Output every record below precisely as it is written.

Pixel coordinate grounding data
+ + + + + + +

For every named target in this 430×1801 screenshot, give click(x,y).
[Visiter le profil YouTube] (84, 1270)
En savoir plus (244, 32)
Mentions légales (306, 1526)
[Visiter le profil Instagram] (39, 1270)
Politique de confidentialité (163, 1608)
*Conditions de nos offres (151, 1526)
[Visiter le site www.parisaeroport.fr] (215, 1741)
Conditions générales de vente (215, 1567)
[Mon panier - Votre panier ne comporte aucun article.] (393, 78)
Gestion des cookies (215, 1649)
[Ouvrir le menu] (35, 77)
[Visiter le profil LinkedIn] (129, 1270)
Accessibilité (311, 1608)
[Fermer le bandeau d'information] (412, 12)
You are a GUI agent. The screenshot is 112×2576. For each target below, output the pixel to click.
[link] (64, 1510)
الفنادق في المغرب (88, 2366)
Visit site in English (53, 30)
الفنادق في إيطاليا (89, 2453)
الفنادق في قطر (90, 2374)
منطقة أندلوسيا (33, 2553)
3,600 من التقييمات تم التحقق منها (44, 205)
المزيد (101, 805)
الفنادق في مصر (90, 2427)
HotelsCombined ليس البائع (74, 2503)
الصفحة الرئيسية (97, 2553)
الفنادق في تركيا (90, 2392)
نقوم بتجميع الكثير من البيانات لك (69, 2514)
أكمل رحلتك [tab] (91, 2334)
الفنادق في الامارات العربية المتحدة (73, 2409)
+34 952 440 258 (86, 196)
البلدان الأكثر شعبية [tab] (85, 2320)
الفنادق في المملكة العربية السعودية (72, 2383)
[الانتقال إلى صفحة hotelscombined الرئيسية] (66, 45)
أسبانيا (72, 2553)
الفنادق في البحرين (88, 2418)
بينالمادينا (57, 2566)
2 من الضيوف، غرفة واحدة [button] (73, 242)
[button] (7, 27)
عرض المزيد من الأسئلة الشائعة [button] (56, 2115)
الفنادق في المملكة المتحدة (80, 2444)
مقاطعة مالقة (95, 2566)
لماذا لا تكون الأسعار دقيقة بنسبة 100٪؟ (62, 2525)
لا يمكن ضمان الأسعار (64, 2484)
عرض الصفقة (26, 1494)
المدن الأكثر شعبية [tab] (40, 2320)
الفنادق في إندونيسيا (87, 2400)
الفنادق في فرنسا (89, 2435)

+ + + + + + +

**ANSWER TO THIS TASK**:
For every named target in this 430×1801 screenshot, give click(x,y).
[Visiter le profil YouTube] (84, 1270)
En savoir plus (244, 32)
Mentions légales (306, 1526)
[Visiter le profil Instagram] (39, 1270)
Politique de confidentialité (163, 1608)
*Conditions de nos offres (151, 1526)
[Visiter le site www.parisaeroport.fr] (215, 1741)
Conditions générales de vente (215, 1567)
[Mon panier - Votre panier ne comporte aucun article.] (393, 78)
Gestion des cookies (215, 1649)
[Ouvrir le menu] (35, 77)
[Visiter le profil LinkedIn] (129, 1270)
Accessibilité (311, 1608)
[Fermer le bandeau d'information] (412, 12)
You are a GUI agent. The screenshot is 112×2576. For each target below, output the pixel to click.
[link] (64, 1510)
الفنادق في المغرب (88, 2366)
Visit site in English (53, 30)
الفنادق في إيطاليا (89, 2453)
الفنادق في قطر (90, 2374)
منطقة أندلوسيا (33, 2553)
3,600 من التقييمات تم التحقق منها (44, 205)
المزيد (101, 805)
الفنادق في مصر (90, 2427)
HotelsCombined ليس البائع (74, 2503)
الصفحة الرئيسية (97, 2553)
الفنادق في تركيا (90, 2392)
نقوم بتجميع الكثير من البيانات لك (69, 2514)
أكمل رحلتك [tab] (91, 2334)
الفنادق في الامارات العربية المتحدة (73, 2409)
+34 952 440 258 (86, 196)
البلدان الأكثر شعبية [tab] (85, 2320)
الفنادق في المملكة العربية السعودية (72, 2383)
[الانتقال إلى صفحة hotelscombined الرئيسية] (66, 45)
أسبانيا (72, 2553)
الفنادق في البحرين (88, 2418)
بينالمادينا (57, 2566)
2 من الضيوف، غرفة واحدة [button] (73, 242)
[button] (7, 27)
عرض المزيد من الأسئلة الشائعة [button] (56, 2115)
الفنادق في المملكة المتحدة (80, 2444)
مقاطعة مالقة (95, 2566)
لماذا لا تكون الأسعار دقيقة بنسبة 100٪؟ (62, 2525)
لا يمكن ضمان الأسعار (64, 2484)
عرض الصفقة (26, 1494)
المدن الأكثر شعبية [tab] (40, 2320)
الفنادق في إندونيسيا (87, 2400)
الفنادق في فرنسا (89, 2435)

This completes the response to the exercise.